■ Aim of the task
The listing below contains a span that opens with the line containing "Task: Select the Brush tool" and closes with the line containing "Task: Click the Ordnance". Return that span exactly.

+++ Data for analysis

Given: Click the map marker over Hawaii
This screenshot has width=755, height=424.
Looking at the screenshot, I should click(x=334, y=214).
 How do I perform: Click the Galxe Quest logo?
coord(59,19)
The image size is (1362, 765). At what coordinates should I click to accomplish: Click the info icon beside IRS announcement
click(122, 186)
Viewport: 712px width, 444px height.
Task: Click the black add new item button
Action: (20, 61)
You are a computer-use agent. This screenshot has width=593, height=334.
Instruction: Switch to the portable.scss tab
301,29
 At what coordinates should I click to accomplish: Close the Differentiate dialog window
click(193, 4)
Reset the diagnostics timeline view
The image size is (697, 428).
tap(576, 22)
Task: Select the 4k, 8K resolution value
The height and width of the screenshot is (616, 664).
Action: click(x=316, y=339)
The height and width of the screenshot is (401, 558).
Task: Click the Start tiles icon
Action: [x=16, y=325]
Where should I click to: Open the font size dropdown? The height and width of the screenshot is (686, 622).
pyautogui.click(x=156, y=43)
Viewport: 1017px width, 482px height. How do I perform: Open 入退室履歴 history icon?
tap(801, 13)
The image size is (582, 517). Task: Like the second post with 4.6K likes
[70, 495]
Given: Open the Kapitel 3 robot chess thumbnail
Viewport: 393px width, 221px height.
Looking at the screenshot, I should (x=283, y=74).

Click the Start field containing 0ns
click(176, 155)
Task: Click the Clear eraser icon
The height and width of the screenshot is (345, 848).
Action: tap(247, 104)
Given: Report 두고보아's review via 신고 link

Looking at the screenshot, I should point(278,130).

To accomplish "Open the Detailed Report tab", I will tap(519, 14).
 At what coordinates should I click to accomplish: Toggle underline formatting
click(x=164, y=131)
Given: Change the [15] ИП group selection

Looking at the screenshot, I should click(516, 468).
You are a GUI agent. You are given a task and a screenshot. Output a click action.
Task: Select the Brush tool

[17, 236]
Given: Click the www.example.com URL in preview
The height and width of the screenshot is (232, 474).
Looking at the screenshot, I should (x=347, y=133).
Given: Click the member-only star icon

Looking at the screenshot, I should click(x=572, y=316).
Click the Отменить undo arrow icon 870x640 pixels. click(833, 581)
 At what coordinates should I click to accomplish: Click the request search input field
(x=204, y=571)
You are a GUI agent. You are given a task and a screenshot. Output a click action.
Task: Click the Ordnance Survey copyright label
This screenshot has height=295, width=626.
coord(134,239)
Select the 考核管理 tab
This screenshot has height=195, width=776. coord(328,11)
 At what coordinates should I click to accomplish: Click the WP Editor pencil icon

++++++

■ Answer space
Task: Select the Brush tool

[17, 236]
Given: Click the www.example.com URL in preview
The height and width of the screenshot is (232, 474).
Looking at the screenshot, I should (x=347, y=133).
Given: Click the member-only star icon

Looking at the screenshot, I should click(x=572, y=316).
Click the Отменить undo arrow icon 870x640 pixels. click(833, 581)
 At what coordinates should I click to accomplish: Click the request search input field
(x=204, y=571)
You are a GUI agent. You are given a task and a screenshot. Output a click action.
Task: Click the Ordnance Survey copyright label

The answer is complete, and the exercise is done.